Start of TASK MATERIAL
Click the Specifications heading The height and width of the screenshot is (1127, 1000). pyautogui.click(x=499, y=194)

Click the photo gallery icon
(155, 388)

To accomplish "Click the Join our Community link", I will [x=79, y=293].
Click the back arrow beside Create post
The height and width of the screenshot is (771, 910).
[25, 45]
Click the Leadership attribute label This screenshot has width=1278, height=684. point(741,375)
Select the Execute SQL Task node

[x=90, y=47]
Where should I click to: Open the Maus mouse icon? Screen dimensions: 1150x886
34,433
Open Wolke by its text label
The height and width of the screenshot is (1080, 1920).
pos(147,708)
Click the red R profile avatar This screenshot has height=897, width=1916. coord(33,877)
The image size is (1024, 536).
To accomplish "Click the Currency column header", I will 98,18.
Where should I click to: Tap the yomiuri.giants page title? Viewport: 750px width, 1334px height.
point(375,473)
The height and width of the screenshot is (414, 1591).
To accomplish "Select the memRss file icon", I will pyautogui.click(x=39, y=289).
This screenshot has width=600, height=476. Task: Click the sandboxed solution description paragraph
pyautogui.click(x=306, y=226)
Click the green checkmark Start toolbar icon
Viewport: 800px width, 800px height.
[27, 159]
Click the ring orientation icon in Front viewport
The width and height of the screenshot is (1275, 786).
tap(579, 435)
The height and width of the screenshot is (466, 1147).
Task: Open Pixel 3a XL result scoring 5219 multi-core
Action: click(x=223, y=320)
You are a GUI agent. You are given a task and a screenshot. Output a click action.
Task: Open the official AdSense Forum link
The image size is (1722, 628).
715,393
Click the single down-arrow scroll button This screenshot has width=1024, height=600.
End of TASK MATERIAL
## [EXERCISE AIM]
All lines from the one with "The image size is (1722, 628)." to the end of the listing are to be printed exactly as given, both ends included.

## [RESPONSE TO THIS TASK]
The image size is (1722, 628).
715,393
Click the single down-arrow scroll button This screenshot has width=1024, height=600.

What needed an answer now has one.